Last panel should be the entire US Customary System, which is literally just a rescaling of the SI ("metric" system) units. US Customary is derived directly from SI.
When I was young I lived in Puerto Rico for a few years (1980's). Milk was sold in either one litre cartons or one gallon jugs. Distances in road signs and road markers were in kilometers but speed was in miles per hour. Fuel was sold in litres but fuel usage is in miles per gallon.
The whole world uses both for various things. Even the countries that "officially" use metric. Specific global industries still use imperial. Canadian and British people are perhaps the most famous for combining the two, but most of Europe also mixes things in here and there.

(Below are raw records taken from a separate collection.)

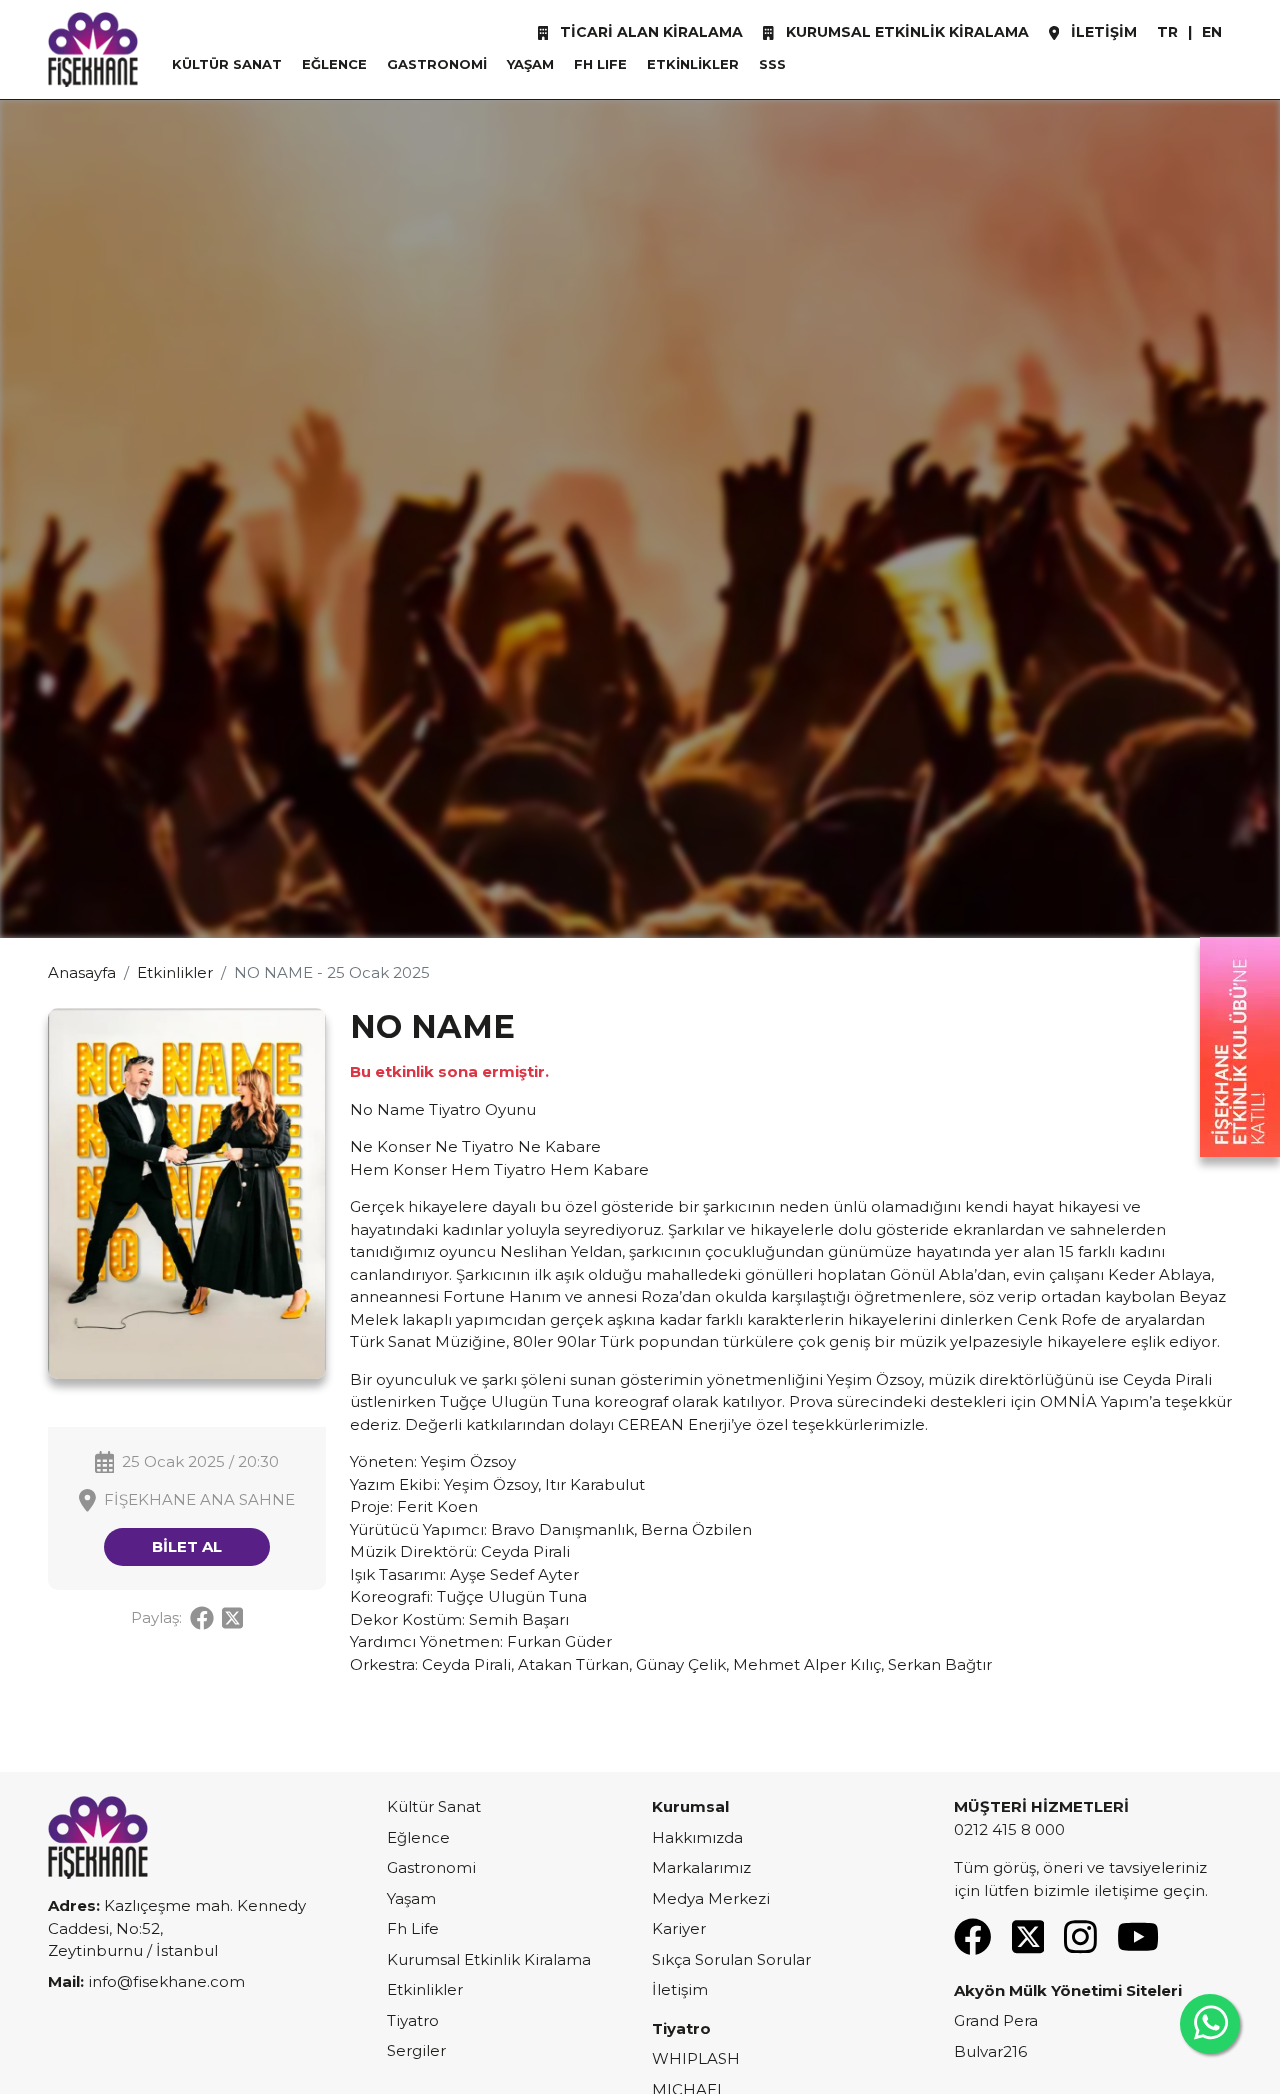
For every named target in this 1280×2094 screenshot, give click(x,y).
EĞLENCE (334, 64)
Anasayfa (82, 972)
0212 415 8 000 (1009, 1829)
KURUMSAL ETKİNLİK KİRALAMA (905, 32)
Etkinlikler (175, 972)
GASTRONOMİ (437, 64)
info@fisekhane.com (166, 1981)
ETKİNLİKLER (693, 64)
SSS (772, 64)
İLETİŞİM (1102, 32)
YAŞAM (530, 64)
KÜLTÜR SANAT (227, 64)
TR (1167, 32)
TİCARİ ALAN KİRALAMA (649, 32)
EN (1212, 32)
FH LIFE (600, 64)
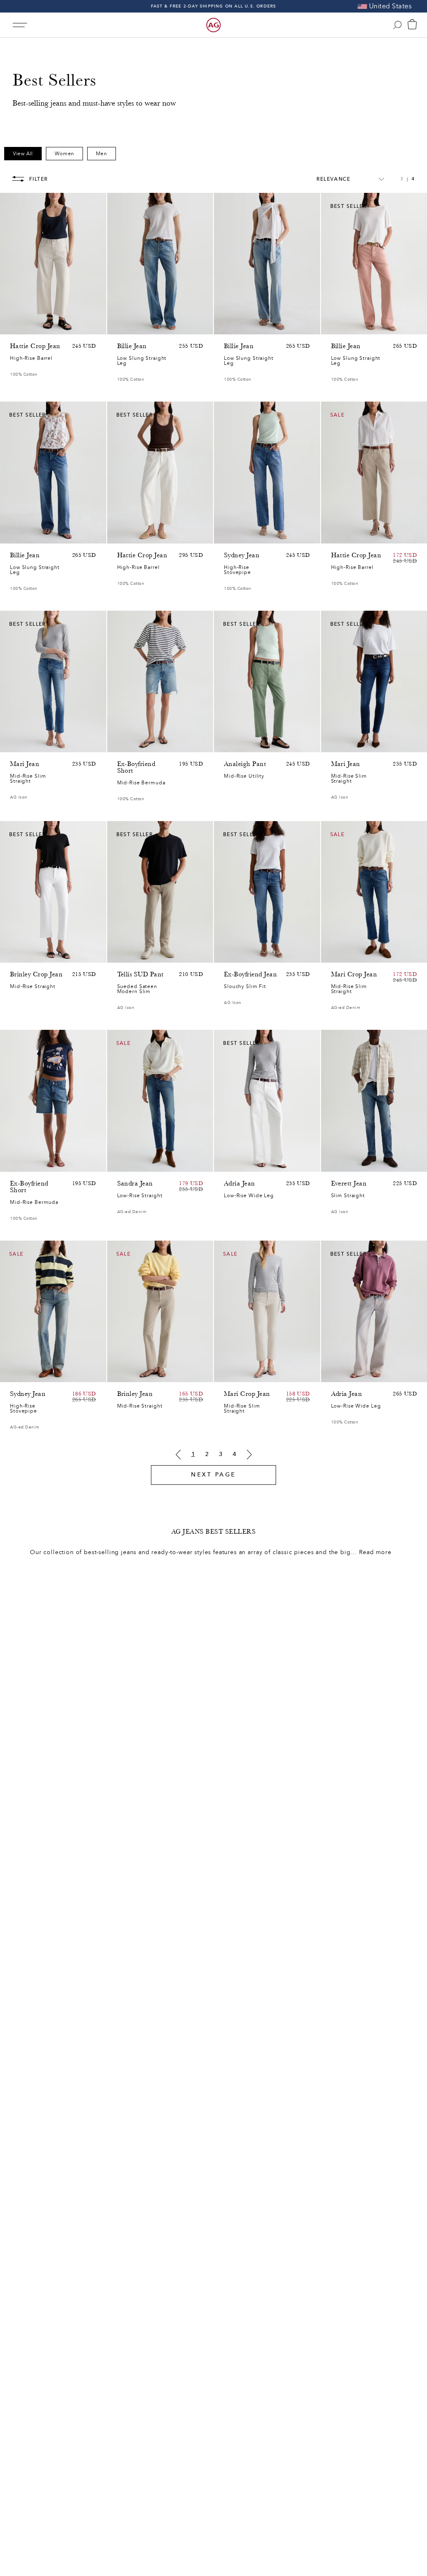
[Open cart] (412, 25)
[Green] (47, 326)
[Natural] (336, 326)
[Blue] (122, 326)
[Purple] (36, 326)
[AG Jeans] (213, 25)
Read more (375, 1552)
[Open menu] (20, 25)
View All (23, 154)
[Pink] (26, 326)
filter (38, 179)
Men (101, 154)
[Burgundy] (347, 326)
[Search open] (397, 25)
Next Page (213, 1474)
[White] (368, 326)
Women (64, 154)
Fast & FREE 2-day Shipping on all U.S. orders (213, 6)
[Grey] (133, 952)
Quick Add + (78, 326)
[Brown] (15, 326)
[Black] (133, 1373)
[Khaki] (239, 744)
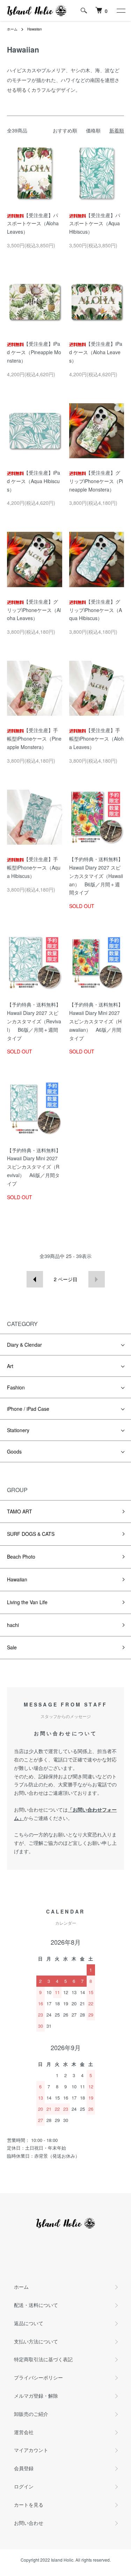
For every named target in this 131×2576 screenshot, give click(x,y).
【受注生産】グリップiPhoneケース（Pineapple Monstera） (96, 481)
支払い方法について (36, 2341)
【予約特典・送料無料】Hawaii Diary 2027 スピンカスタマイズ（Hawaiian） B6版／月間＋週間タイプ (96, 876)
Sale (12, 1647)
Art (10, 1365)
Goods (14, 1451)
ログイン (24, 2486)
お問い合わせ (28, 2522)
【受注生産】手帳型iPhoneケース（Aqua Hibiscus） (33, 867)
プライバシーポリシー (38, 2377)
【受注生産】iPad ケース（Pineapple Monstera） (34, 352)
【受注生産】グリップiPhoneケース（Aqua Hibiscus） (95, 610)
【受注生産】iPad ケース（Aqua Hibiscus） (33, 481)
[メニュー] (120, 10)
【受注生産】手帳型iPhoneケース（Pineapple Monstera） (34, 738)
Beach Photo (21, 1556)
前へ (35, 1279)
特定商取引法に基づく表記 (43, 2359)
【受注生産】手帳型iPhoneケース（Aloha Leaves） (96, 738)
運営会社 (24, 2432)
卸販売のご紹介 (31, 2413)
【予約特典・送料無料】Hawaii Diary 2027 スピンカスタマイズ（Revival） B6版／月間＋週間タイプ (34, 1021)
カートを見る (28, 2504)
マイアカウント (31, 2449)
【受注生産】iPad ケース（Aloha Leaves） (95, 352)
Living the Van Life (27, 1602)
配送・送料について (36, 2304)
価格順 (93, 130)
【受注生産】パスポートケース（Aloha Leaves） (33, 223)
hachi (13, 1624)
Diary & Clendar (24, 1344)
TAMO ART (19, 1511)
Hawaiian (34, 29)
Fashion (16, 1387)
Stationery (18, 1430)
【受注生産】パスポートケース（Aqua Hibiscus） (94, 223)
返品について (28, 2323)
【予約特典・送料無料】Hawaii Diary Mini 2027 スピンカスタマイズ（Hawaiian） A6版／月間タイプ (96, 1021)
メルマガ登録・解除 (36, 2395)
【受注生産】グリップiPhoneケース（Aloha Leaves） (34, 610)
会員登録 (24, 2468)
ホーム (12, 29)
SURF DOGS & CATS (30, 1533)
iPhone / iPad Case (28, 1408)
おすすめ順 (65, 130)
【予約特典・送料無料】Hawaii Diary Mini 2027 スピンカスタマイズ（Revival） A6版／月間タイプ (34, 1167)
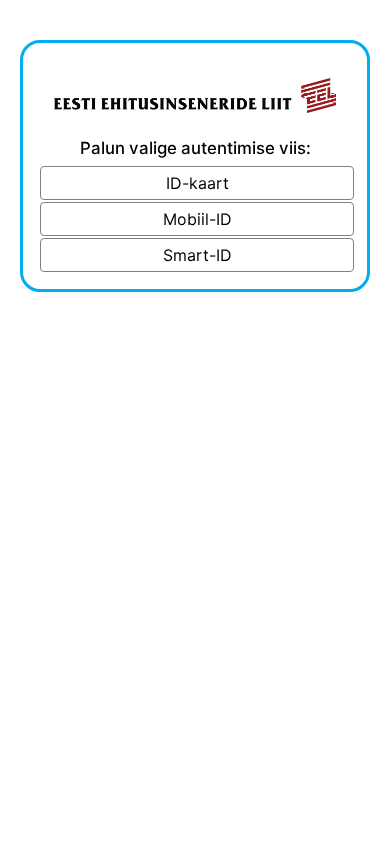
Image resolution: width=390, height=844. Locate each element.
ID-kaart (197, 183)
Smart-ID (197, 255)
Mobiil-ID (197, 219)
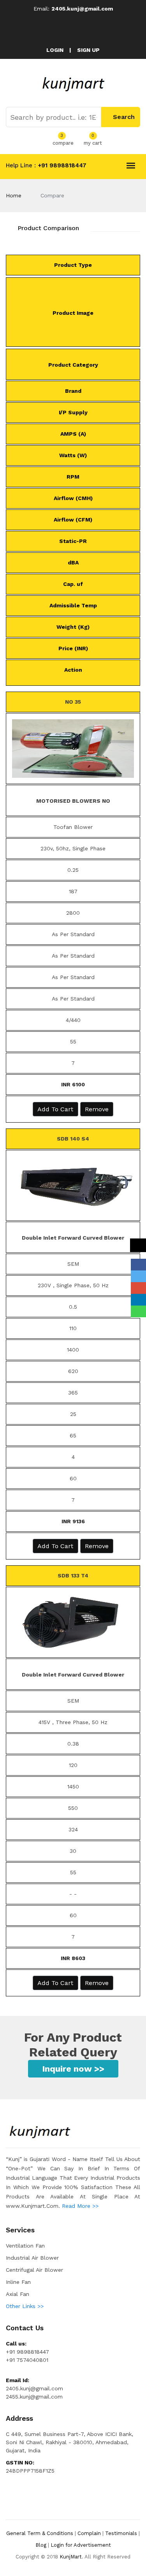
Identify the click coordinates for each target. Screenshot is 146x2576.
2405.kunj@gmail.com (82, 8)
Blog (40, 2545)
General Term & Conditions (39, 2533)
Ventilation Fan (25, 2245)
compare (63, 142)
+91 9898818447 (61, 165)
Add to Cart (55, 1109)
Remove (97, 1109)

And of course the whole conversation is Euro-centric and ignores the historical use of traditional measurement systems in Africa and Asia, but somehow that never gets brought up.
not to mention, the imperial system is just the metric system in disguise. An inch is defined as 25.4mm, and not by some universal constant, like a proper measuring system.
What are you talking about with the weed? It's sold in pounds, ounces, quarter ounces and "half quarters" which is as ridiculously un-metric as it gets.
Which sports use metric in the US? Gridiron football uses yards, auto racing uses miles, baseball uses feet, etc. The only sports I can think of that use metric are track and swimming, and those aren't as popular outside of Olympics time.
Europeans literally see no irony in throwing shade at Americans for hanging onto their traditional measurement system, while also speaking 27 different languages in the span of a few hundred miles.
Maybe come down off your high horse until you get that situation sorted, eh? >.>
Edit: Oops, I thought it would be safe to make a joke a in a meme thread.